USING THE INFORMATION:
1/ Translate this sentence from the text about sensing a mother's presence into Spanish: "On the surface anyone might say she is a stranger."
2/ Resume the text about sensing a mother's presence, picking up right after its final sentence.
══ TEXT PROVIDED
Which is something I know I want to ask when I visit with you sometimes in my dream—
“No, but really, are you my mother?”
The most obvious times that this question occurs to me when is I am noticing a maternal presence. First, the mom and daughter couple that were present on the day of mine and Caleb’s engagement. Their reoccurring presence on that trip, and the connection I made with the mom after she congratulated us seconds after the engagement—I felt a mother.
Then, I had an incredibly fulfilling experience of having fostered a dog for a couple of months, and made a connection with a phenomenal human that I have been in contact with since coming home from Europe. A lady in Canada fell in love with ‘our boy’ Huck, and the bond the three of us have shared is something I am still in awe of. She has shown both he and I so much attention and thoughtfulness, and I know your spirit lives in her. Sometimes that is so powerful to me, that I have had to step away from conversation in fear that my heart will ache a little too much. I await the day when I can see Huck again, and meet Trina up in the beautiful snows of Nova Scotia. On the surface anyone might say she is a stranger. Although, I believe her and I have a strong connection through the bond we’ve shared and I have grown to truly love her.
Then there were the more minor specs of moments. The lady and her 16-year old daughter at the DMV enjoying conversation and laughing together while they were waiting for her to get her license. That was me and she was you in those (several) hours.
════
══ STORED DATA
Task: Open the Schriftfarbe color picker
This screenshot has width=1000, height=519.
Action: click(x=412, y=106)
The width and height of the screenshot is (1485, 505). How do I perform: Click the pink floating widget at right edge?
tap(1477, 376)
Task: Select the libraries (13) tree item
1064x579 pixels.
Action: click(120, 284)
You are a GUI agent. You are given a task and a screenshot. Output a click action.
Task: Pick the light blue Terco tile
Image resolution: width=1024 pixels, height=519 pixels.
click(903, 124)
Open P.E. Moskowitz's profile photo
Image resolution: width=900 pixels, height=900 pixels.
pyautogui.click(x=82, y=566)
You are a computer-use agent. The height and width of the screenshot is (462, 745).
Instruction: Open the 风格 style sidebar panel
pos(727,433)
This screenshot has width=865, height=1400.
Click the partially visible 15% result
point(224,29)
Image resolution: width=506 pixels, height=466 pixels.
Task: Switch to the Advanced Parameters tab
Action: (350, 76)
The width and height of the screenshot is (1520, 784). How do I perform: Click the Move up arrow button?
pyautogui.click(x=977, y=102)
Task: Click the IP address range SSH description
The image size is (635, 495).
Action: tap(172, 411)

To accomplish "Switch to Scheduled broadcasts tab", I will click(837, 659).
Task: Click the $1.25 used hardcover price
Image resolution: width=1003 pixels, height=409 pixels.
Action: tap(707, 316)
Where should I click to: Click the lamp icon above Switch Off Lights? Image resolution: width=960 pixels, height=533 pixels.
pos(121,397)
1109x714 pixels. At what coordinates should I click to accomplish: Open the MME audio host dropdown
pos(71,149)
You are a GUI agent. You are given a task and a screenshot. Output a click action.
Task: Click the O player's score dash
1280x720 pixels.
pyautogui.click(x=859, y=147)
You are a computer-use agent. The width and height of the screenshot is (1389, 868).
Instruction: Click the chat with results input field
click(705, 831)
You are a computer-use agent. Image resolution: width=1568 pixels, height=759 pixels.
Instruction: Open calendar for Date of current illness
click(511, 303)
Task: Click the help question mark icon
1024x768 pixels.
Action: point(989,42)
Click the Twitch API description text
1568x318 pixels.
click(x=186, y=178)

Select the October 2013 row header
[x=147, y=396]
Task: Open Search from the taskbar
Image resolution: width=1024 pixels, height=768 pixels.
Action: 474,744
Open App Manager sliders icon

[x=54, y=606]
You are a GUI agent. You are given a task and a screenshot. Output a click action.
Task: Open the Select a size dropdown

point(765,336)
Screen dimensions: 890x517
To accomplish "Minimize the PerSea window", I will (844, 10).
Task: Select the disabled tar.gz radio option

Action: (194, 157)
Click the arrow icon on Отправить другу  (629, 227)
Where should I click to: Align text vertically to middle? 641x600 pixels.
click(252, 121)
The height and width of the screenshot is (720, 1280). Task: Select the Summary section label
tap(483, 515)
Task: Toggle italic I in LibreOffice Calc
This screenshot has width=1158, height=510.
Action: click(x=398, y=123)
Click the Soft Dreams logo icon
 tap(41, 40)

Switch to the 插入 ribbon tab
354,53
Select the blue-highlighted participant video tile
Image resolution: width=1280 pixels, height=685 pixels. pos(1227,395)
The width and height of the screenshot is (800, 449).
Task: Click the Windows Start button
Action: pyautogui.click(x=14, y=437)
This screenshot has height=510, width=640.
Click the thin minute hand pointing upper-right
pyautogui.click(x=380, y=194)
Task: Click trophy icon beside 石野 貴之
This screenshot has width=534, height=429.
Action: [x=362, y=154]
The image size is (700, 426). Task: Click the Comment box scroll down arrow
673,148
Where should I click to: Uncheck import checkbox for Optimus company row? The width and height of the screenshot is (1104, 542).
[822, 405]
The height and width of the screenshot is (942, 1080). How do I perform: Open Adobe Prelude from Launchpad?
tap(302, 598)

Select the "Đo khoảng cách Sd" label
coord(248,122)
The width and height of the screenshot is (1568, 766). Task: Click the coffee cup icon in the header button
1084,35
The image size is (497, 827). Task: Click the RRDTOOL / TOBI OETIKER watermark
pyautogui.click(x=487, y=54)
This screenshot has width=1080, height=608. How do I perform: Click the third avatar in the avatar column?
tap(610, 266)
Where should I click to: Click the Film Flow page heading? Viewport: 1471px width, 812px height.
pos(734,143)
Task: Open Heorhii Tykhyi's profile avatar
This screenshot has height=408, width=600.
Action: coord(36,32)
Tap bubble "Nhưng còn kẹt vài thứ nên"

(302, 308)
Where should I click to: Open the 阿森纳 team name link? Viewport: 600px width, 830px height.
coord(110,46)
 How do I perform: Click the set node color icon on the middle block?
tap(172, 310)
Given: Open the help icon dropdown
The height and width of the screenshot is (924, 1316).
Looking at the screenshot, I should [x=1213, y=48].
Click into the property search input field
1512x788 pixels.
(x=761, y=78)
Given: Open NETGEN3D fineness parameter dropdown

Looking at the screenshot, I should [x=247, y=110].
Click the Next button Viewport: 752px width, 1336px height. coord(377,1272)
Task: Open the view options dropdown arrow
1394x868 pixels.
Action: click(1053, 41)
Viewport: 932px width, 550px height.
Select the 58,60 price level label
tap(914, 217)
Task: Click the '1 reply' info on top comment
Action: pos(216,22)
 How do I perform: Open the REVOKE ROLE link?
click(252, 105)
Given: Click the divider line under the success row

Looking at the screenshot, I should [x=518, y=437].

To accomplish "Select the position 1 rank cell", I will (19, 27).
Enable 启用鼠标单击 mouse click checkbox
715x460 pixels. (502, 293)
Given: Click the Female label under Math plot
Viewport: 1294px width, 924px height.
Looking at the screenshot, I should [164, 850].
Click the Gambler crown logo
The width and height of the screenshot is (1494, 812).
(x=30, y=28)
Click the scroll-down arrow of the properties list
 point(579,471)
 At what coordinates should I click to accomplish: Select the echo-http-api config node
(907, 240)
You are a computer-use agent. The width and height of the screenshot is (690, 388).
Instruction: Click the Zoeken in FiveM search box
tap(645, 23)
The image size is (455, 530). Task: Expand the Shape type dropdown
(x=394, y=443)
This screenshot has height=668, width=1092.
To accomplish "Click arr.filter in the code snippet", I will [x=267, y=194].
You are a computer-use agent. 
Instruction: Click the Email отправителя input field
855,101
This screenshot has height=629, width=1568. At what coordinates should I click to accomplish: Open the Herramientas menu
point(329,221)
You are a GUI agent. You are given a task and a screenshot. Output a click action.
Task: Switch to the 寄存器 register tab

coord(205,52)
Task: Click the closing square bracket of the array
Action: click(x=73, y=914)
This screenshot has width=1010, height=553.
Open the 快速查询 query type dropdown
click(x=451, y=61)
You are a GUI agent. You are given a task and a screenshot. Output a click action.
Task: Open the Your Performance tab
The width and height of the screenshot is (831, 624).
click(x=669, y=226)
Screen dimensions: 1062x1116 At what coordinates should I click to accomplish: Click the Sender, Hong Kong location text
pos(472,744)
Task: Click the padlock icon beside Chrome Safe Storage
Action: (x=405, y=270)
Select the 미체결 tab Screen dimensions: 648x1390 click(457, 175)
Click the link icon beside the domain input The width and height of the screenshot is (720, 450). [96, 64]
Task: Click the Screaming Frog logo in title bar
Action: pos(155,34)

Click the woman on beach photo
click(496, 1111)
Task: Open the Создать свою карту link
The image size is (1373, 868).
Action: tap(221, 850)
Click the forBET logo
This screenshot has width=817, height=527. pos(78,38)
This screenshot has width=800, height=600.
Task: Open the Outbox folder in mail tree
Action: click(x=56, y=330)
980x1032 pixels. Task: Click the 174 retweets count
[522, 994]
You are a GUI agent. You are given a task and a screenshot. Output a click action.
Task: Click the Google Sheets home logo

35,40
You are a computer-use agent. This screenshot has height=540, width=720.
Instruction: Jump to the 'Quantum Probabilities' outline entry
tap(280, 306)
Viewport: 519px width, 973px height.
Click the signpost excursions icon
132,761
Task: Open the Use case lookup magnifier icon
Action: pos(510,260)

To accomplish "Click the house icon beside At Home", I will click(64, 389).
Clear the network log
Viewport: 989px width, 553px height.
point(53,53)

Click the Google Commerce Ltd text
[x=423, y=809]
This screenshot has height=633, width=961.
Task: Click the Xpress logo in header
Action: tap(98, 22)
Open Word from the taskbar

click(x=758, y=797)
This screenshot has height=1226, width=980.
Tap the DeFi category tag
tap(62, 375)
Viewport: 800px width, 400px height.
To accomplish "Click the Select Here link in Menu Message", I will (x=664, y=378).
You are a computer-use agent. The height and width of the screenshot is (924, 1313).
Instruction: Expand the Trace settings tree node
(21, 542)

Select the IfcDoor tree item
════
ANSWER SET:
1/ A primera vista, cualquiera podría decir que ella es una desconocida.

2/
Small digression: It was actually Daddy who was the one who rushed me around the day I turned 16 and made sure I got my first license on December 28, 2005, despite all of the holidays surrounding it. I am still thankful for that memory of unwavering effort, and figured I would not go on to neglect that.
Speaking of my birthday—can you believe yours truly is now a whoppin’ 30 years old? At times, I genuinely did not know if I would make it here. It feels good (haha). We had people over for a fire to celebrate, and each person who straight up SHOWED UP for me that night kept me connected to a keen grasp of appreciation.
I will be back to discuss how miserably exciting wedding planning is going, and to keep you updated on our new puppy. Meet your new grandpup Bongo Uhtred Roberts—
I love and miss you.
Enclosed are cool things.
The Song: Making Ghosts by Great Peacock
Accept this message here as a formal decree that more puppy pictures are to come.